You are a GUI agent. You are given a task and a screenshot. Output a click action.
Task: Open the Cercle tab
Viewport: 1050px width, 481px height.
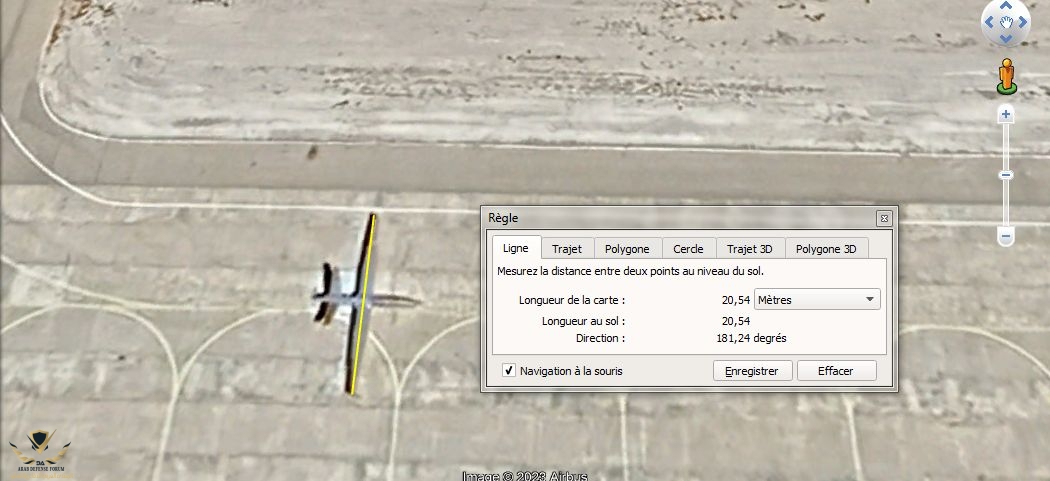(688, 249)
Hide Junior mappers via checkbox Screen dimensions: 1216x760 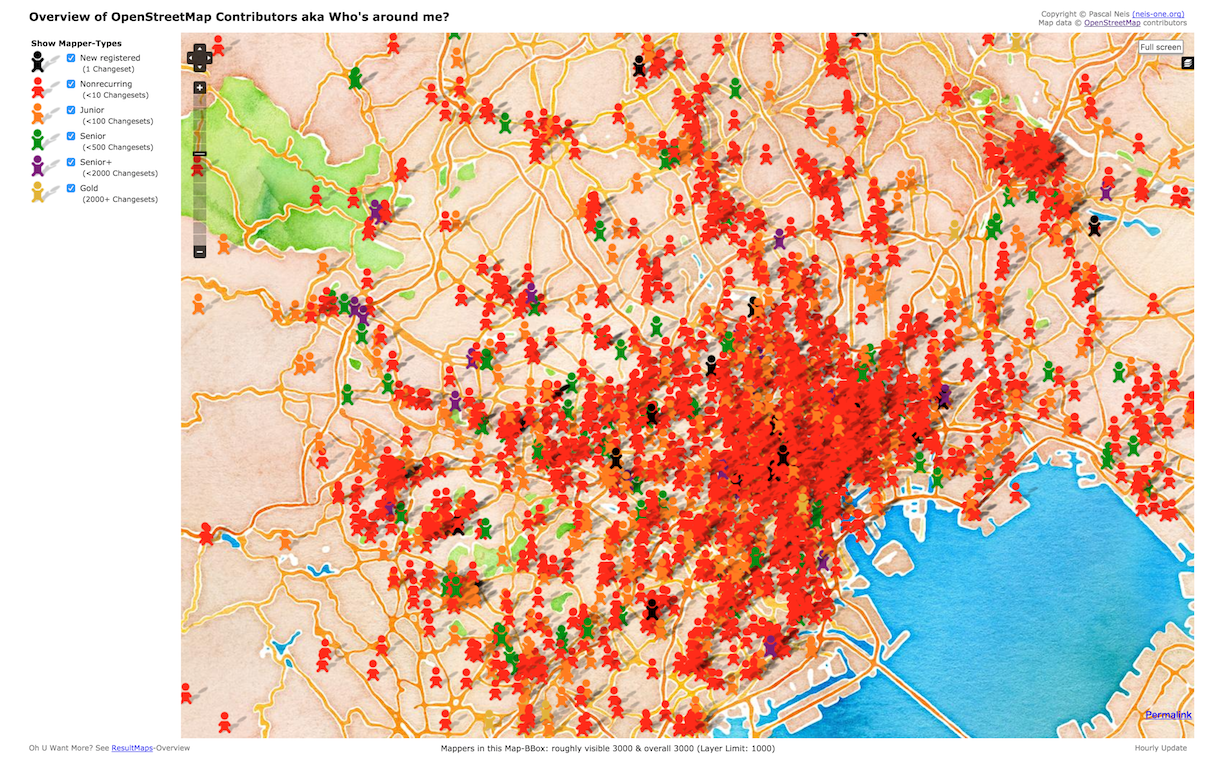click(71, 110)
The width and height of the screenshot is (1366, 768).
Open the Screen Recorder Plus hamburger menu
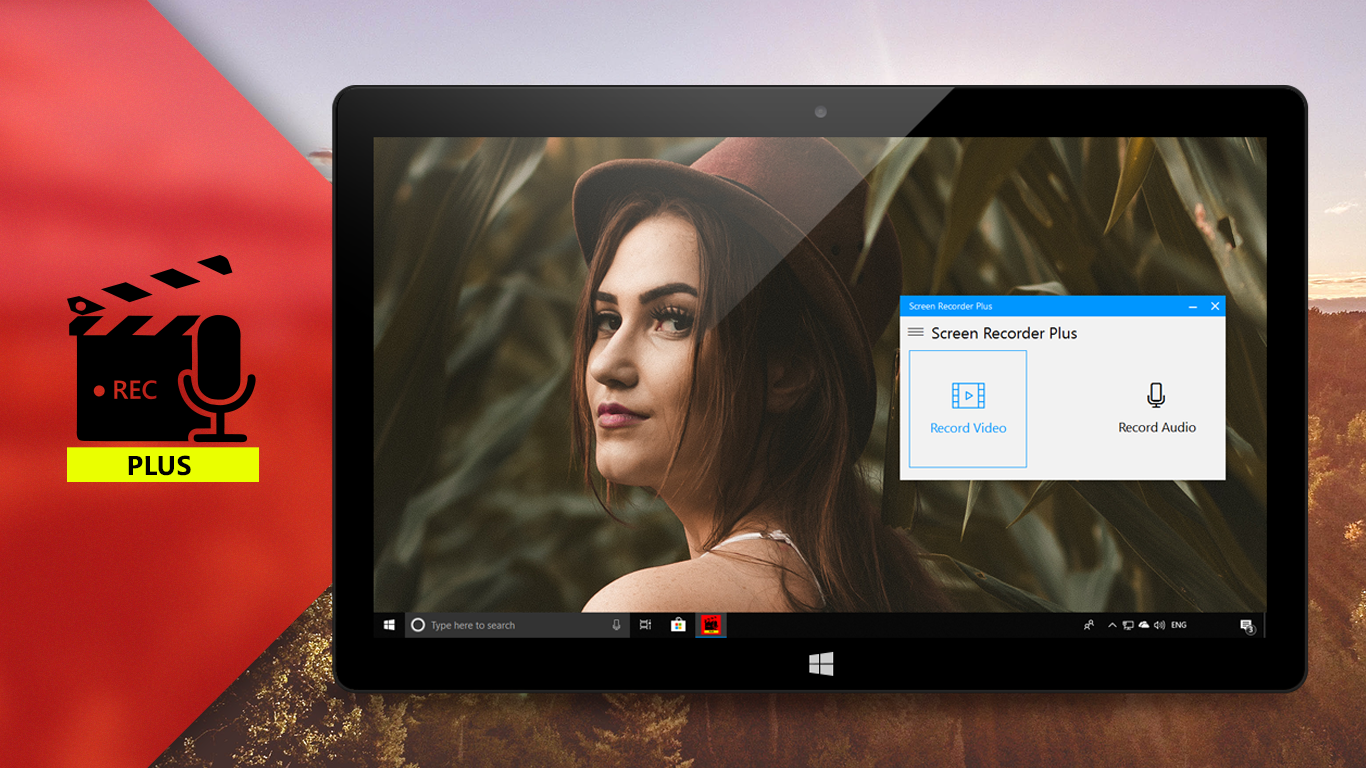[916, 331]
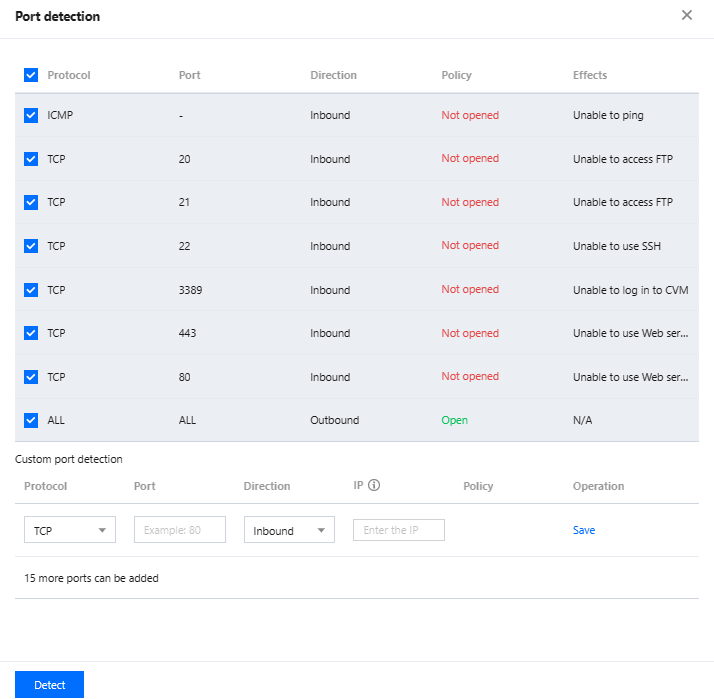
Task: Uncheck the TCP port 22 checkbox
Action: coord(31,246)
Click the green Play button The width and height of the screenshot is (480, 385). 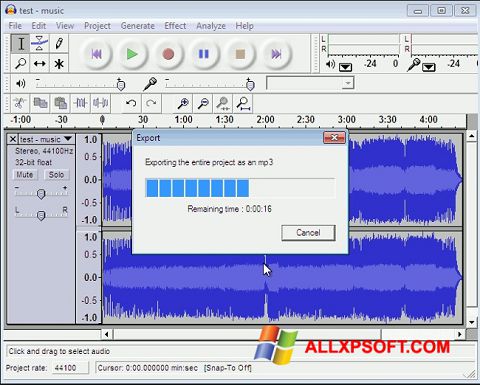point(132,54)
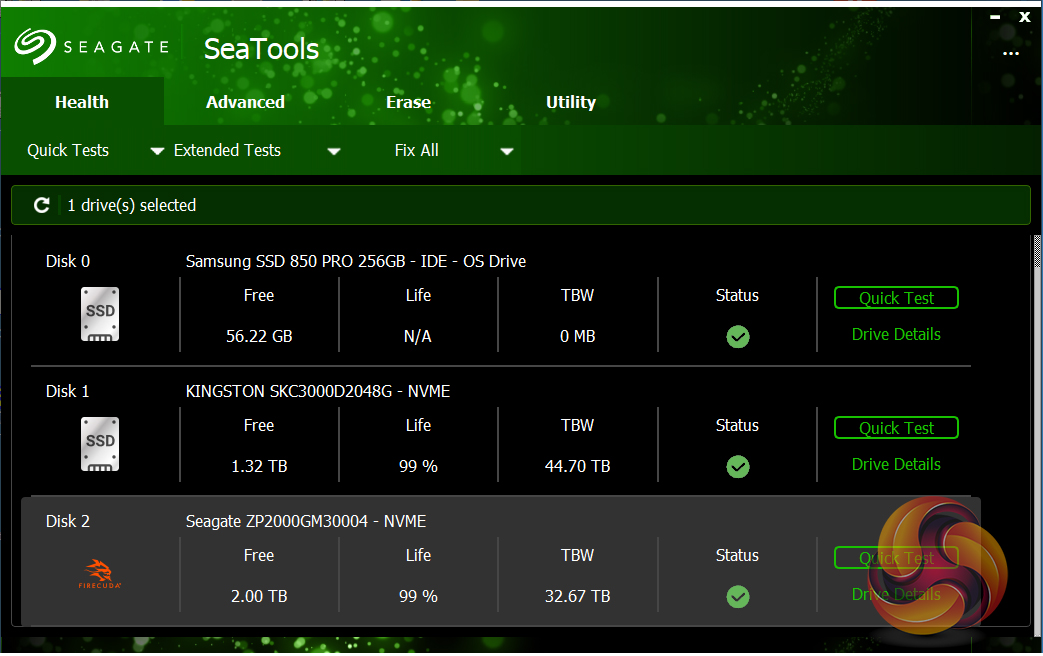Click Disk 2 green status checkmark
This screenshot has height=656, width=1043.
click(737, 597)
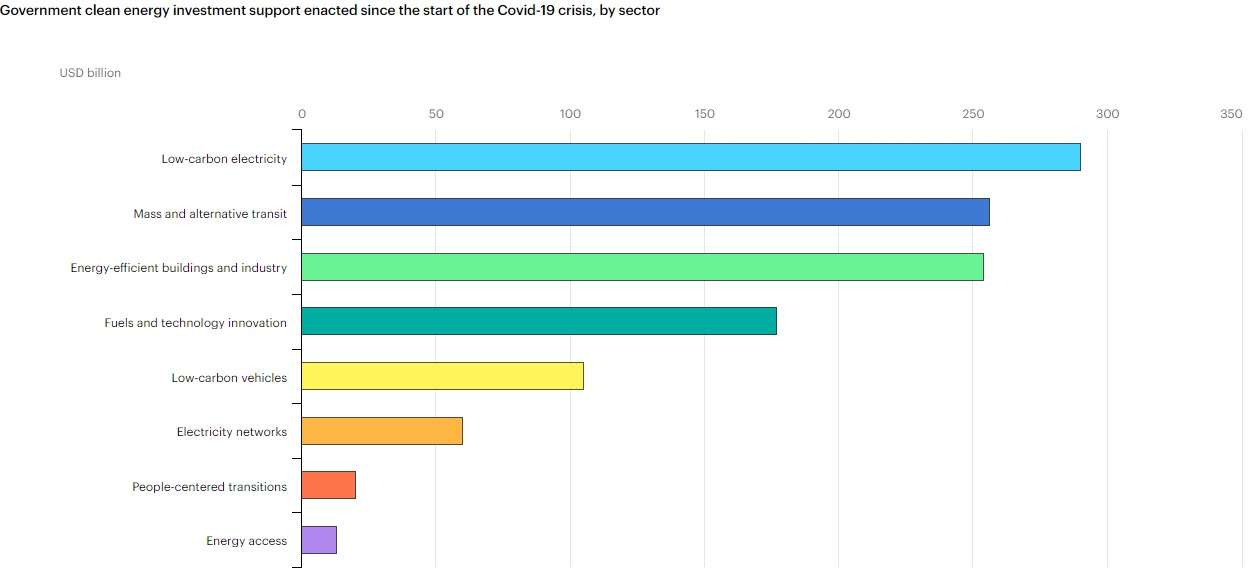Select the "Energy-efficient buildings and industry" label

[178, 268]
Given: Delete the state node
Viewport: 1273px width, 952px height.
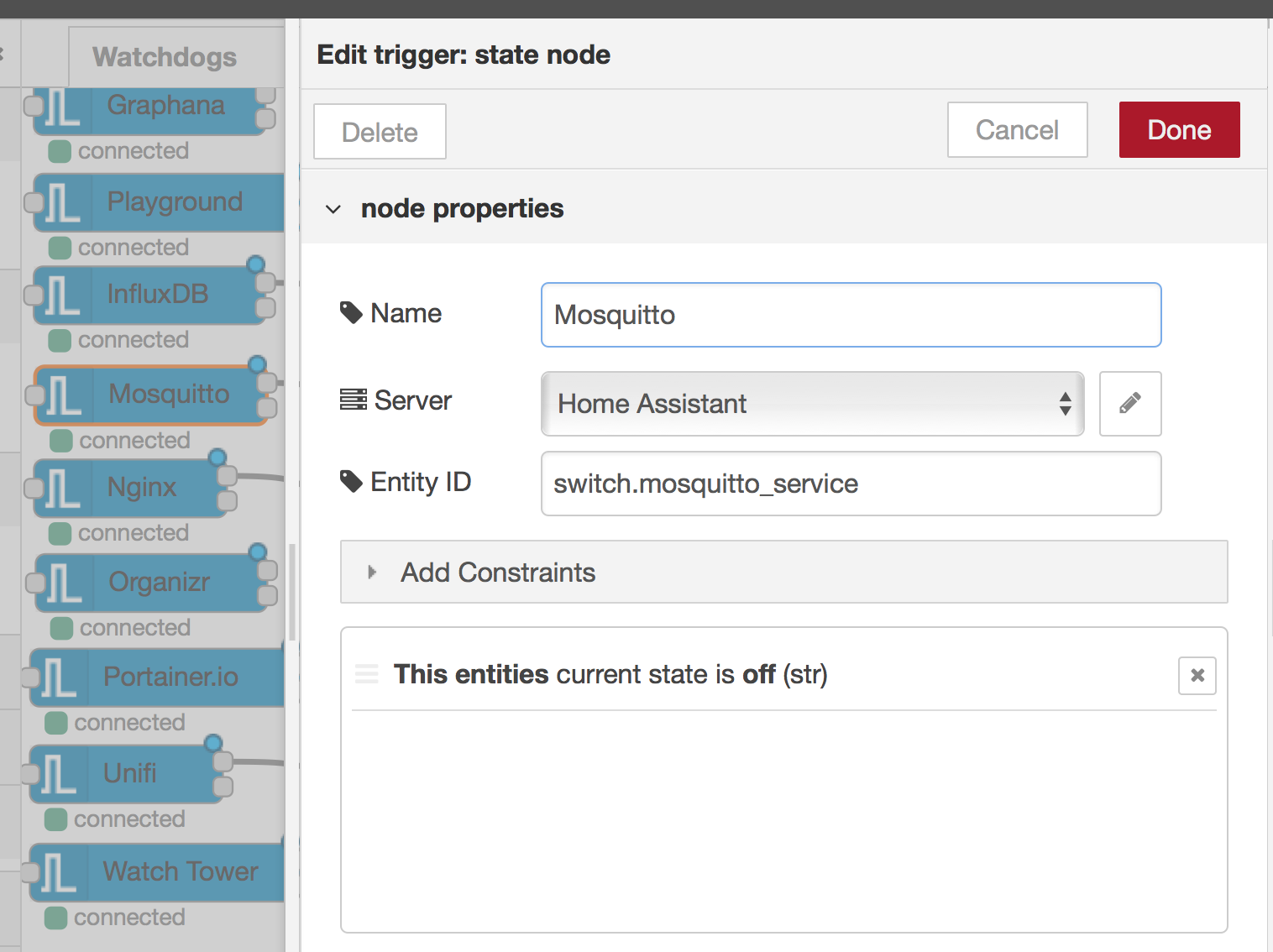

------

**Work to be completed**
Nothing but the lines from the one containing "Given: Delete the state node" through the last line of the records above should appear, each repeated exactly, with no pictures.

**Solution to this task**
Given: Delete the state node
Viewport: 1273px width, 952px height.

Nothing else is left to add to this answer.